Am 25. August luden Junge Linke.PDS Wittenberg ein, um gemeinsam mit GenosssInnen und interessierten BürgerInnen über das Verbot der KPD in der BRD zu diskutieren. Das Verbot durch das Bundesverfassungsgericht jährte sich diesen Sommer zum 50. Mal, eine Auseinandersetzung mit diesem Ereignis ist jedoch nach wie vor erforderlich. Schließlich ist gerade in der Phase der Neubildung einer bundesweiten Linkspartei die Frage, in welche Traditionslinien sie sich stellen möchte, eine relevante. Weiter steht die Rehabilitierung der GenossInnen der KPD oder gar die Rücknahme des Verbotes bis heute aus.
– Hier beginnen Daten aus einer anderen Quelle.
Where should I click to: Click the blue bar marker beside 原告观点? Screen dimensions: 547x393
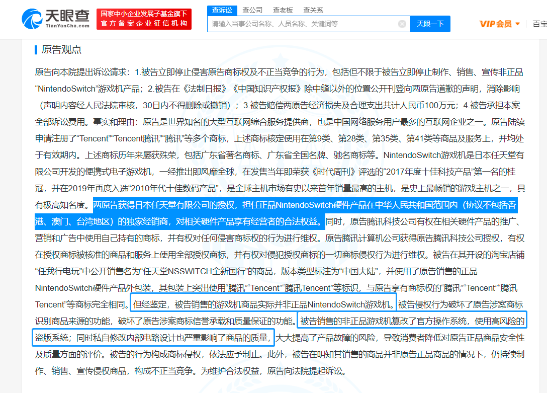[x=36, y=49]
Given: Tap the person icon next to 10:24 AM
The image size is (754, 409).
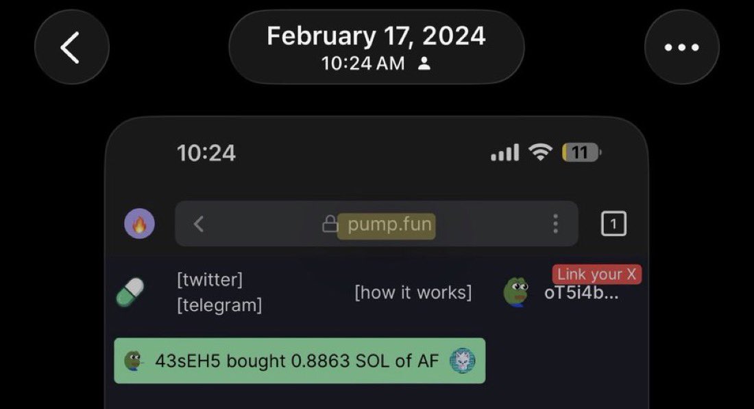Looking at the screenshot, I should (424, 64).
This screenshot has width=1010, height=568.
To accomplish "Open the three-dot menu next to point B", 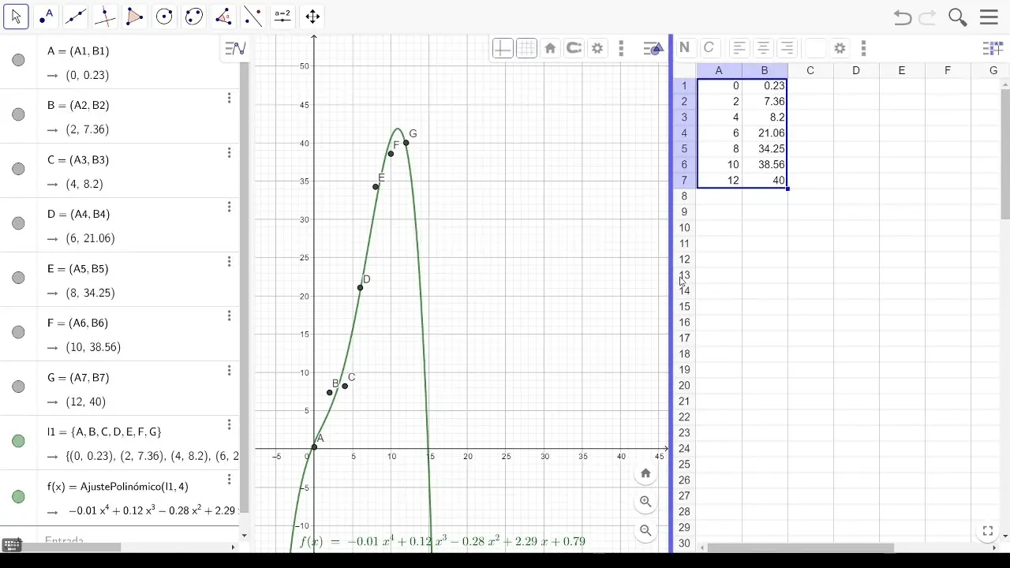I will coord(229,98).
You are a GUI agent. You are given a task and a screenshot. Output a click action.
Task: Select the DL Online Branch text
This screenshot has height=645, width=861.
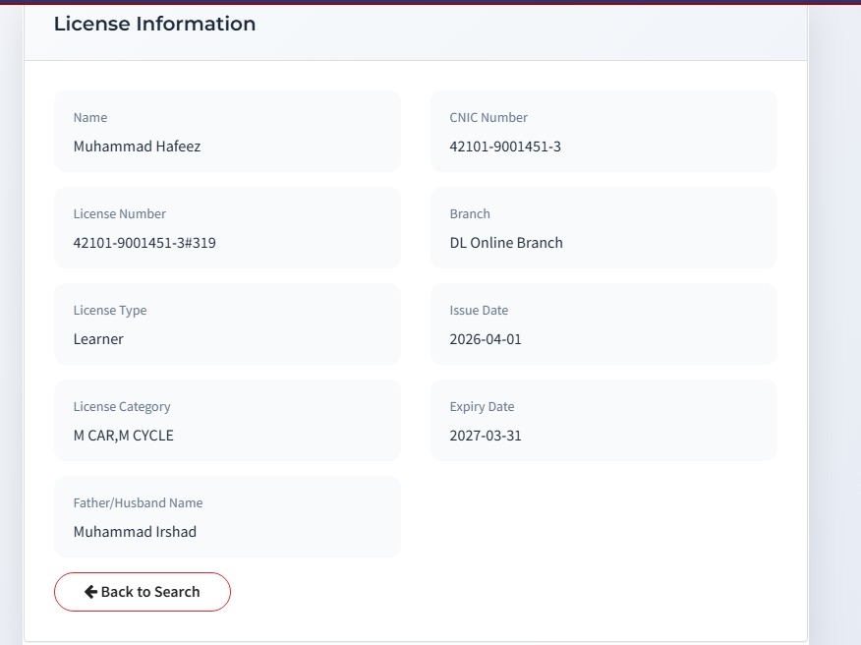(x=506, y=243)
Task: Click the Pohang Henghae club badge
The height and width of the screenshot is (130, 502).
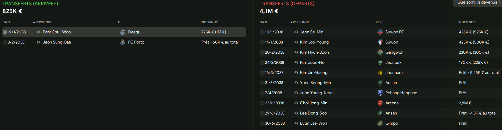Action: pyautogui.click(x=380, y=93)
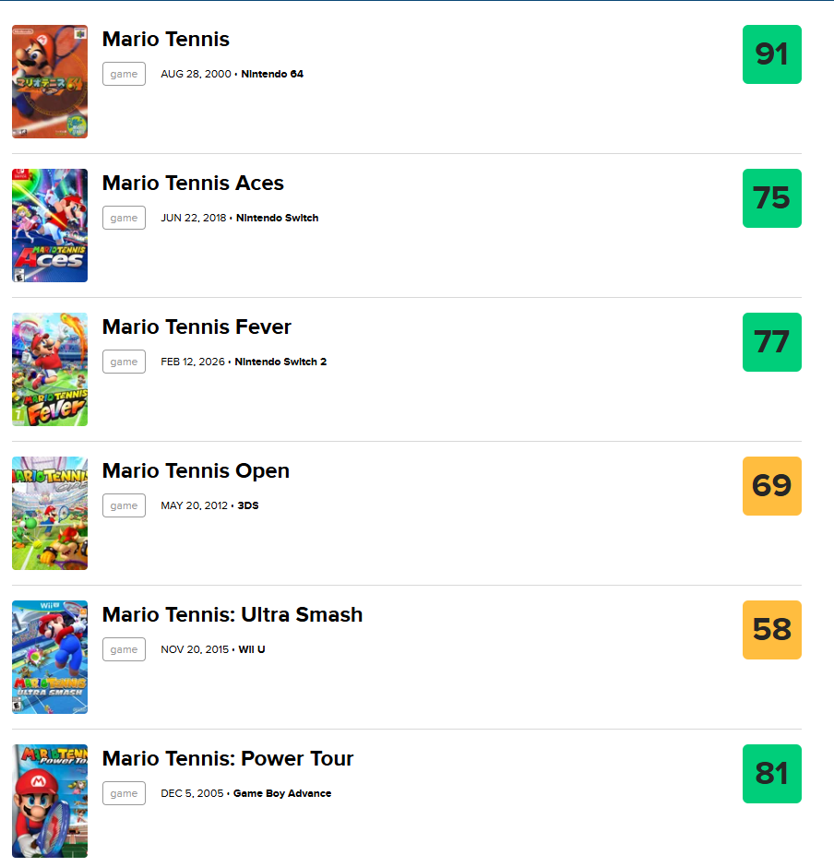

Ganz abgesehen davon, dass eine Auseinandersetzung der Linken mit Parteienverboten im Generellen und Konkreten nicht nur politisch spannend, sondern auch notwendig ist.


Als Referenten konnte Jan Korte gewonnen werden. Dieser hat nicht nur in seiner Funktion als Bundestagsabgeordneter eine parlamentarische Anhörung zum Jahrestag des KPD-Verbotes initiiert, sondern sich zudem im Rahmen seiner Magisterarbeit mit dem Antikommunismus der BRD befasst.
Als Einstieg in die Veranstaltung, welche von Christian Loos moderiert wurde, hielt Jan ein Referat, in dem er die Entwicklung des Antikommunismus’ in Deutschland skizzierte. Um einige seiner Thesen zu nennen:
- Nach der Oktoberrevolution stellte der Antikommunismus eine Abwehrbewegung des Bürgertums dar, welche dazu genutzt wurde, um rechte Eliten zu etablieren.
- Im Nationalsozialismus liefen Antikommunismus und Antisemitismus Hand in Hand.
- Nach dem zweiten Weltkrieg gab es auch in den Gebieten der Westalliierten zwar einen temporären Bruch mit dem Antikommunismus, mit der Entwicklung der bipolaren Welt wendete sich die Einstellung zu KommunistInnen jedoch wieder. Zudem diente auch in dieser Zeit der Antikommunismus den rechten Eliten, ihre gesellschaftliche Stellung zu behaupten.
Dies hatte etwa zur Folge, dass Mitte der 50er Jahre die nationalsozialistische Eliten wieder in Amt und Würden waren. Aber bereits Ende der 40er Jahre war eine starke Verfolgung von KommunistInnen zu verzeichnen. So wurden beispielsweise allein 1949 etwa 80 kommunistische Vereine auf dem Verwaltungsrechtsweg verboten.


Im Anschluss an das Referat entfachte eine Diskussion, welche vor allem die Motivation des Antikommunismus’ und seine Wirkung bis heute zum Inhalt hatte. Dabei waren besonders Aspekte wie die Feststellung der Entsolidarisierung der abhängig Beschäftigten oder die Einschätzungen zum Agieren der KPD, welche zu einer weiteren gesellschaftlichen Isolation führte, beachtlich. Schließlich entwickelte sich eine kontroverse Auseinandersetzung über das Verbot der NPD. Diese führten die Anwesenden auch dann fort, nachdem Jan wegen des Kommunalwahlkampfes in Niedersachsen die Veranstaltung verlassen musste. Es gibt also das Bedürfnis im Kreisverband, gemeinsam politische Positionen zu entwickeln und zu diskutieren. Nach dieser sehr informativen und agilen Veranstaltung bleibt für die Zukunft zu hoffen, dass sich noch mehr GenossInnen und Interessierte mobilisieren lassen und sich im Kreisverband noch stärker eine Kultur des politischen Austausches entwickelt.